M. Niyingabiye ajoute que les ressources doivent être gérées dans la transparence et que : « Aucun responsable ne doit entreprendre une action non programmée. Seules les activités approuvées par le Conseil Communal doivent être exécutées pour éviter les initiatives guidées par des intérêts personnels. »
Et après ?
La formation qui s’achève constitue la première étape d’un cycle de trois sessions consacrées à des thèmes fondamentaux pour le bon fonctionnement de la Commune. Cette première phase était axée sur la gestion des finances locales : leurs sources, leur utilisation optimale et la réduction des irrégularités afin de renforcer le développement local.
Au mois de décembre 2025, la deuxième formation portera sur la planification, l’exécution et le suivi des projets de développement communal. La troisième, enfin, sera dédiée à la gestion des ressources humaines communales.

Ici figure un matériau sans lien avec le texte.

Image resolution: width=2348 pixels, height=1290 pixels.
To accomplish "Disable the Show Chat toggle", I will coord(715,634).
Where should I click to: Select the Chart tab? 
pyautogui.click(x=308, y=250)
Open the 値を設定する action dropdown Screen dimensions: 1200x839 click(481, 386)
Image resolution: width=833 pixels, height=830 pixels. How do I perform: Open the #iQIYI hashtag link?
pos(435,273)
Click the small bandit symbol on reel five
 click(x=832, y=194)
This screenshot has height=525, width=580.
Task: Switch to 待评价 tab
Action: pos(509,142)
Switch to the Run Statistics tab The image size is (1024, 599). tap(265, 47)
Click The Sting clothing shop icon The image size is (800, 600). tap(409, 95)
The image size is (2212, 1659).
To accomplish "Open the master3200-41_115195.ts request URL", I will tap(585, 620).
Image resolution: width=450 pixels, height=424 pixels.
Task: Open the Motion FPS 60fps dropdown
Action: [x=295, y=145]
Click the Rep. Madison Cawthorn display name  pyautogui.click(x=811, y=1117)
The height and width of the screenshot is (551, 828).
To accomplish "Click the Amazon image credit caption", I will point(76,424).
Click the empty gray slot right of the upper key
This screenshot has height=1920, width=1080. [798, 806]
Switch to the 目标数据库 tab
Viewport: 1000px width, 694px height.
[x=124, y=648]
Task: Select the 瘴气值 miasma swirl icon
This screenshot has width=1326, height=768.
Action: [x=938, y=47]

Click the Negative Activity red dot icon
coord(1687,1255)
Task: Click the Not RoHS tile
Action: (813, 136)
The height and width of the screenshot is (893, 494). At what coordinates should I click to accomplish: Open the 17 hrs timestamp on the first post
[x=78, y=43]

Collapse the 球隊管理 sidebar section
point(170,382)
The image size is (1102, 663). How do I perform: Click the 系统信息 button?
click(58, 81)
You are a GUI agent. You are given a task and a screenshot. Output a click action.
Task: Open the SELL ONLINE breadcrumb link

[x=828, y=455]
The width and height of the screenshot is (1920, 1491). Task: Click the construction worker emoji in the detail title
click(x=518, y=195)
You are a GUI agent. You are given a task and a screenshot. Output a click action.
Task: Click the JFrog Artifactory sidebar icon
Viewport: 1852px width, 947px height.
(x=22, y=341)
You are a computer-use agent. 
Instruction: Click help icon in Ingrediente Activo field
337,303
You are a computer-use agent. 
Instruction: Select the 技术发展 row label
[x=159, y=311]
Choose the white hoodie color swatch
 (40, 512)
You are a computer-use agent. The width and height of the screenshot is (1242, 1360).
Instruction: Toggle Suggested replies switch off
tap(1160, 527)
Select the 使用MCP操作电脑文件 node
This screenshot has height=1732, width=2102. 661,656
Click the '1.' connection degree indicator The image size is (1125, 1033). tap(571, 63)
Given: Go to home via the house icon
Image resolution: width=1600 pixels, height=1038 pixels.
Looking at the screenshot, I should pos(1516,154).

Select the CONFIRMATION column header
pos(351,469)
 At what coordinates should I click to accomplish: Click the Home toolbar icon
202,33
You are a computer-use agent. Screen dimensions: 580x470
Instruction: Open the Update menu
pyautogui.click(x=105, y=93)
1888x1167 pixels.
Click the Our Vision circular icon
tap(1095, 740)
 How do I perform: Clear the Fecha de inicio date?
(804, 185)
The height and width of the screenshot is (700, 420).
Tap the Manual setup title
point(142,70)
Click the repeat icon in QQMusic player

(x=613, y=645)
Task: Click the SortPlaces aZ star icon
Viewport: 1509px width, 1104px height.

En clôture, M. Mutabazi a invité les participants à mettre en pratique les connaissances acquises au bénéfice du développement de leurs communes. Les participants ont exprimé leur engagement en ce sens et plaidé pour la régularité de ce type de formation, compte tenu de son utilité.
Njebarikanuye a par ailleurs exhorté Enabel à élargir son soutien au-delà de la zone où elle intervient déjà, afin de permettre l’organisation de ces formations dans les huit autres communes de la province de Bujumbura et celles de la province de Butanyerera, en plus de Kirundo et Busoni où elle est actuellement active.